Un autre acteur étant parfois impliqué dans la gestion des camps est le Cheikh22. Certains

Cheikhs semblent aider financièrement un camp, tandis que d’autres semblent plutôt être une figure d’autorité morale ou religieuse, ce qui leur confère un certain pouvoir dans la résolution des conflits communautaires. Fait intéressant, dans l’un des camps visités dans la région d’Akkar, c’est un Cheikh d’Arabie saoudite qui fixe le prix annuel du loyer pour les résidents. Il s’agit d’un exemple où la gestion du camp ne dépend pas totalement du shaweesh ni du propriétaire, mais d’un tiers acteur. Voici quelques extraits recueillis à ce sujet :

Oui, bien sûr. Il est comme le shaweesh, en fait il possède encore plus d’autorité que le shaweesh. Le Cheikh n’est pas constamment là, mais il est impliqué lorsqu’il y a un conflit.
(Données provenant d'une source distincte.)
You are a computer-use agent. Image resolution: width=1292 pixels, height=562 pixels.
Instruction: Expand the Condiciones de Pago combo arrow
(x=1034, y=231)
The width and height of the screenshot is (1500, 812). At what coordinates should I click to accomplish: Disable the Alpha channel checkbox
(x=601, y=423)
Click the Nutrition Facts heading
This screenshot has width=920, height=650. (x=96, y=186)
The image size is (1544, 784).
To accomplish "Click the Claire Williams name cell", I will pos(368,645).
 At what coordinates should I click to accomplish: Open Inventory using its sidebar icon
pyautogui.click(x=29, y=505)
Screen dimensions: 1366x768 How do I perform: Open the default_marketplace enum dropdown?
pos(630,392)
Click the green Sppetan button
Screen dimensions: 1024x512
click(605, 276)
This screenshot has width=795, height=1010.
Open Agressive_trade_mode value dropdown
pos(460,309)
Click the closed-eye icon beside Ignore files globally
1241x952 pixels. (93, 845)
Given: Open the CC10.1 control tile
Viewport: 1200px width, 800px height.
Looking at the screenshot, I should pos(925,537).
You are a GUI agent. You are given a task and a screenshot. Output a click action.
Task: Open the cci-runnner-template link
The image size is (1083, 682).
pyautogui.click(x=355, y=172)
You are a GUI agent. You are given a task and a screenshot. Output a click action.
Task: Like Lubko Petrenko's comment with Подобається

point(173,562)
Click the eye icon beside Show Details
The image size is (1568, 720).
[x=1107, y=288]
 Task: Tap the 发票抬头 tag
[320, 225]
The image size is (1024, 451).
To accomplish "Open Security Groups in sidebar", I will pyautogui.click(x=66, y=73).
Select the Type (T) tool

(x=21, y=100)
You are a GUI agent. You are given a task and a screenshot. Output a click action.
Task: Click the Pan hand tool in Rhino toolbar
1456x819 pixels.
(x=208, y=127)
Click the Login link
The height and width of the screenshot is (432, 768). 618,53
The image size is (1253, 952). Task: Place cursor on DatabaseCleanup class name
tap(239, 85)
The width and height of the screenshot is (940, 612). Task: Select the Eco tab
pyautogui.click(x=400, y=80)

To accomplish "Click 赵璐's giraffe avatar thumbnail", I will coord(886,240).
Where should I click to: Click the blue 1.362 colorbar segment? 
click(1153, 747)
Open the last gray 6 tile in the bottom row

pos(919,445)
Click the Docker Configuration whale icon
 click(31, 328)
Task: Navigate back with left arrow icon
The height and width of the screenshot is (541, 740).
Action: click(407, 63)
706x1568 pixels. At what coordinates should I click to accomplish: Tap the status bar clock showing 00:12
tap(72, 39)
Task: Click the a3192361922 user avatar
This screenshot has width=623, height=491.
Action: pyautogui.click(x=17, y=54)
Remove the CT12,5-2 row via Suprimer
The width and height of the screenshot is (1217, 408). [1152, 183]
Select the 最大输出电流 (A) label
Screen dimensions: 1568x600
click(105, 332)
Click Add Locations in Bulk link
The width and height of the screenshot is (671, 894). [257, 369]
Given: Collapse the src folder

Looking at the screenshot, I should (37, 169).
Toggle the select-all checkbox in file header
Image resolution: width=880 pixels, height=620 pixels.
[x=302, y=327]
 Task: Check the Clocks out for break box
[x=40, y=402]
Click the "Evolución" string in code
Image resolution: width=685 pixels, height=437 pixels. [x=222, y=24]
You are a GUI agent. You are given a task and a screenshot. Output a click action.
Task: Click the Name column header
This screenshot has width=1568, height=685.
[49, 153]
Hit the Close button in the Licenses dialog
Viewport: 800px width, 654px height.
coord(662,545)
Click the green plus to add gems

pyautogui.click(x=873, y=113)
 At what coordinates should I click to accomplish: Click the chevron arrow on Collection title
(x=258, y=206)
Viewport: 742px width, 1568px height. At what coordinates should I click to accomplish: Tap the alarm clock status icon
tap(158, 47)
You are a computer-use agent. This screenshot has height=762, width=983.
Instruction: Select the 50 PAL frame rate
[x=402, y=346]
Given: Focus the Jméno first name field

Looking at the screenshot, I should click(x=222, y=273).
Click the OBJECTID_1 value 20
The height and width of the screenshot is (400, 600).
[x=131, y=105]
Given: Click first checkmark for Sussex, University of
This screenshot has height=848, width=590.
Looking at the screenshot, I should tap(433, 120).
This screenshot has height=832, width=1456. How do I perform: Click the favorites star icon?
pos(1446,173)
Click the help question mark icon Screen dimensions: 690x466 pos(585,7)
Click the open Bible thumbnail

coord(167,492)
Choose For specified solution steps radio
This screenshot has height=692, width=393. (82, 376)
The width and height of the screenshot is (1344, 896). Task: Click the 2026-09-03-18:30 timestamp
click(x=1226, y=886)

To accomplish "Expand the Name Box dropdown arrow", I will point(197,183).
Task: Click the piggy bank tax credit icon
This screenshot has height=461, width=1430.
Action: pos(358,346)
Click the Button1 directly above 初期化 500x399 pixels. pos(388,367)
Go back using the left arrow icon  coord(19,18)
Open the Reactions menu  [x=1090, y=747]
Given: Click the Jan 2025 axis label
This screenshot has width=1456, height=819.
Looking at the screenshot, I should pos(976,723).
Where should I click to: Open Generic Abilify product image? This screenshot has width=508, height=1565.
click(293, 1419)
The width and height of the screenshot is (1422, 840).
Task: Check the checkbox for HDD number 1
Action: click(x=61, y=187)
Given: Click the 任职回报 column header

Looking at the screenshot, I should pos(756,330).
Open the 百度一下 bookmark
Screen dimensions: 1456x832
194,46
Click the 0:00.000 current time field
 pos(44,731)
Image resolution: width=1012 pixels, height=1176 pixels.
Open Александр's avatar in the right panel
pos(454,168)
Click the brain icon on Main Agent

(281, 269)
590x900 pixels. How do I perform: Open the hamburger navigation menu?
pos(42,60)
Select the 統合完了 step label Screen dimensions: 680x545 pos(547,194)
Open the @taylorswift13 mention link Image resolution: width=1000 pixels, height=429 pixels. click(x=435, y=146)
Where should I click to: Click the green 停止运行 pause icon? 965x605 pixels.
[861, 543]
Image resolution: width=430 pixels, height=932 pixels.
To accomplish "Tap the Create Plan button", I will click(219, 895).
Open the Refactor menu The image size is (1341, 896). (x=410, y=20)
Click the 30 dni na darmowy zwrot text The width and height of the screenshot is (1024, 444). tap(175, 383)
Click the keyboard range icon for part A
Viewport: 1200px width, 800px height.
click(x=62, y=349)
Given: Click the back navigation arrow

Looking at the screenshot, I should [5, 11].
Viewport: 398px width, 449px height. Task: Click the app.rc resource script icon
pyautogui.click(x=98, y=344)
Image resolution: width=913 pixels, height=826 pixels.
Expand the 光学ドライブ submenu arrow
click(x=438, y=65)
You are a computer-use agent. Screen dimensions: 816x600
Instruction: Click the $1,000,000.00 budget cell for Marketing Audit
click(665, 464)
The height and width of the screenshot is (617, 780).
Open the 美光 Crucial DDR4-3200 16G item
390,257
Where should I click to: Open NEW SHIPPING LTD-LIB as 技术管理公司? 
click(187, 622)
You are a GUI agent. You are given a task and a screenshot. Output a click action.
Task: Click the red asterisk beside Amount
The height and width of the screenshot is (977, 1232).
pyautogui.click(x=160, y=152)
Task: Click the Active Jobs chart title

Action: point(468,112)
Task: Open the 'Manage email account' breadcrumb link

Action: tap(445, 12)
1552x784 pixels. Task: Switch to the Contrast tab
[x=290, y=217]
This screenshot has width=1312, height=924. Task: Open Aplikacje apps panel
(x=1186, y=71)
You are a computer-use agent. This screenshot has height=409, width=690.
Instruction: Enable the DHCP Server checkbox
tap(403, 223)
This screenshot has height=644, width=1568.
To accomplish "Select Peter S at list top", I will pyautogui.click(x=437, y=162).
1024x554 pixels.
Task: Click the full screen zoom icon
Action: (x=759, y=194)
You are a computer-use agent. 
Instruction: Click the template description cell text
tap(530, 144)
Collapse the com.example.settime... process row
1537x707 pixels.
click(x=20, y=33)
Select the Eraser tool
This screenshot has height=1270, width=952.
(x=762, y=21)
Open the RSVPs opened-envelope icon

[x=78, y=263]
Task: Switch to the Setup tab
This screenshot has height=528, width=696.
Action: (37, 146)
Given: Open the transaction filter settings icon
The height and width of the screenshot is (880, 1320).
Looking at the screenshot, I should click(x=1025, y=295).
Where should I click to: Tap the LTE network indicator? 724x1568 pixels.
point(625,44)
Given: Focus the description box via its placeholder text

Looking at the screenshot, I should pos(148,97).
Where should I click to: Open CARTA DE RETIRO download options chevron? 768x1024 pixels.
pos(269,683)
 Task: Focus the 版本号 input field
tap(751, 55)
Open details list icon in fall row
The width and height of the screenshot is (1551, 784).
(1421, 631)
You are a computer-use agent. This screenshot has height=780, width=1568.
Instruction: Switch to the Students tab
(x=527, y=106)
Le Cheikh est le propriétaire des tentes. Il est un membre de la communauté islamique qui a construit la mosquée. Cette communauté a construit la mosquée et choisi le Cheikh.

Ali, réfugié syrien

Il y a un bon Cheikh, mais le problème est que le shaweesh prie dans la mosquée et qu’il est assez proche de lui, puisqu’ils se voient tout le temps. Alors il suit ce que le shaweesh dit et aussi quand il voit que la majorité appuie le shaweesh.

Farid, réfugié syrien

Oui je ne sais pas si je dirais qu’il gère, mais il [le Cheikh] paie le loyer. Avant il était impliqué dans la gestion et apparemment il avait certaines règles. Je ne sais pas tout à propos de cela, mais c’est pourquoi j’étais là-bas, apparemment il était impliqué, mais maintenant il ne l’est plus, il paie seulement le loyer et l’électricité. Les gens s’organisent un peu par eux-mêmes.

Rafael, travailleur humanitaire

Nous ne payons pas le loyer mensuellement, mais annuellement. Nous payons USD5300 annuellement en loyer pour la terre et le Cheikh est la personne qui décide du loyer. Il paie le loyer pour la terre. […]. Il est en Arabie saoudite.